The CUDA-enabled port of DL_POLY has been released as part of the official distribution of DL_POLY_4, which is available fordownload from Daresbury Laboratory.
This research is funded under the EU's PRACE project.
This work has been described in a paper entitled "DL_POLY 3: Hybrid CUDA/OpenMP porting of the non-bonded force-field for two-body systems" and was presented by Christos Kartsaklis at the 240th American Chemical Society National Meeting in Boston (22nd-26th August, 2010).
Benchmarking and Analysis of DL_POLY 4 on GPU Clusters, M Lysaght, M Uchroński, A Kwiecien, M Gebarowski P Nash, I Girotto and I T Todorov, PRACE Whitpaper
Below, you can find brief descriptions of some of the commercially funded GPGPU research projects that ICHEC has recently been involved in.
As part of ICHEC’s Technology Transfer Programme, ICHEC staff members, Gilles Civario and Renato Miceli, recently enabled a London-based, world-leading financial services company to dramatically speed-up and improve the quality of its real-time risk management tool chain. Gilles and Renato utilised the latest GPU accelerator hardware and software from NVIDIA to carry out over 1,000 times more computations than was previously possible leading to 30x more precise results.

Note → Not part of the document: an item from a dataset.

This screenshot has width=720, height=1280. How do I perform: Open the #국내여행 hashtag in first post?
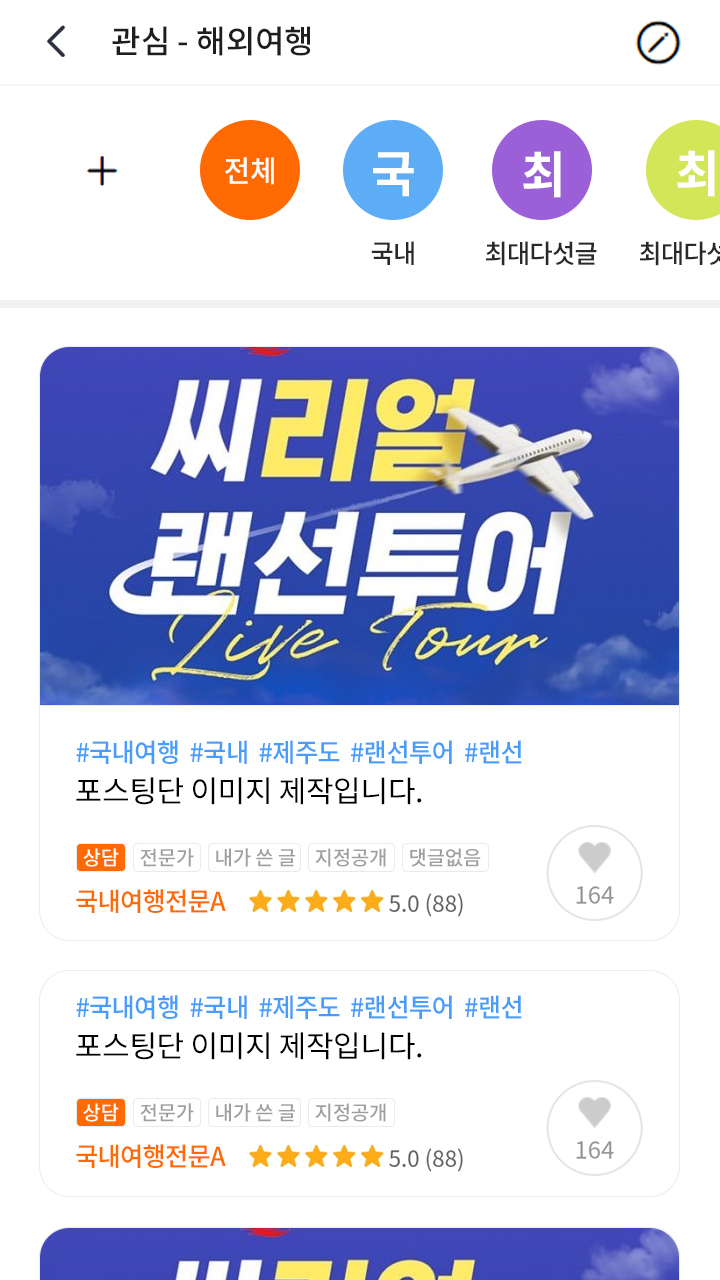coord(127,752)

This research work has recently received widespread recognition from the HPC community with ICHEC staff members, Gilles Civario and Renato Miceli, recently being awarded the prestigious HPCWire Reader’s Choice Award 2012 at SC12 for the ‘Most Innovative Use of HPC in Financial Services’. (You can find out more about this work here)
This work was commercially funded through ICHEC's Technology Transfer Programme.

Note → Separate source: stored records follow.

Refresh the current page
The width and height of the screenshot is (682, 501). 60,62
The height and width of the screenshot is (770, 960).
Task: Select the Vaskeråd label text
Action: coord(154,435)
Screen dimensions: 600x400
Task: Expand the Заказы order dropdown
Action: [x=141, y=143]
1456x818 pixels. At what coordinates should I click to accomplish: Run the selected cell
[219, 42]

Real-Time Risk Simulation: The GPU Revolution In Profit Margin Analysis, G Civario and R Miceli, Session at NVIDIA GPU Technology Conference 2012 (GTC 2012). San Jose, USA. May 2012 Link: video/audio and pdf slides
Below, you can find brief descriptions of some of the publicly funded GPGPU research projects that ICHEC has recently been involved in.
Excellent performance and scalability can be achieved for some problems using hybrid combinations of multiple GPUs and CPU computing resources. Former ICHEC staff members, Filippo Spiga and Ivan Girotto developed a DGEMM BLAS-like library called phiGEMM that can exploit both CPU and GPU architectures using hybrid programming techniques. The library can be called from applications through all standard GEMM interfaces and it is able to perform matrix-matrix multiplications using one or more GPUs as well as the host multi-core processor. An 8.9-times speedup is reported in overall run-time of a representative AUSURF112 benchmark for a PWscf calculation.
F Spiga and I Girotto, Parallel, Distributed and Network-Based Processing (PDP), 2012 20th Euromicro International Conference on Computing & Processing (Hardware/Software), pp 368-375
ICHEC collaborated with the CNR DEMOCRITOS Group in a feasibility study of porting Quantum Espresso to GPGPU architectures. Two parts of this integrated suite of codes - for electronic-structure calculations and materials modeling at the nanoscale level - are being examined in parallel by two different groups.
Former ICHEC staff members Ivan Girotto and Filippo Spiga worked on porting the PWscf part of the package to GPUs using CUDA.
ICHEC computational scientists Christos Kartsaklis and Gilles Civario have developed a tool called JASM, introduced at the prestigious NVIDIA GTC 2009 NVIDIA GPU Technology Conference 2009 where Christos presented a talk which discussed ongoing progress regarding the development of a Java-based library for rapid kernel prototyping in NVIDIA PTX and PTX instruction scheduling. It is aimed at developers seeking total control of emitted PTX, highly parametric emission of, and tuneable instruction reordering. It is primarily used for code development at ICHEC but is also expected that the NVIDIA GPU community will also find it beneficial.
As part of a collaboration with the Irish Climate Analysis and Research Units (ICARUS) at NUI Maynooth, Nicola McDonnell was involved in the implementation of the physics kernel of WRF on the Stoney system where 48 NVIDIA Tesla M2090 cards are installed.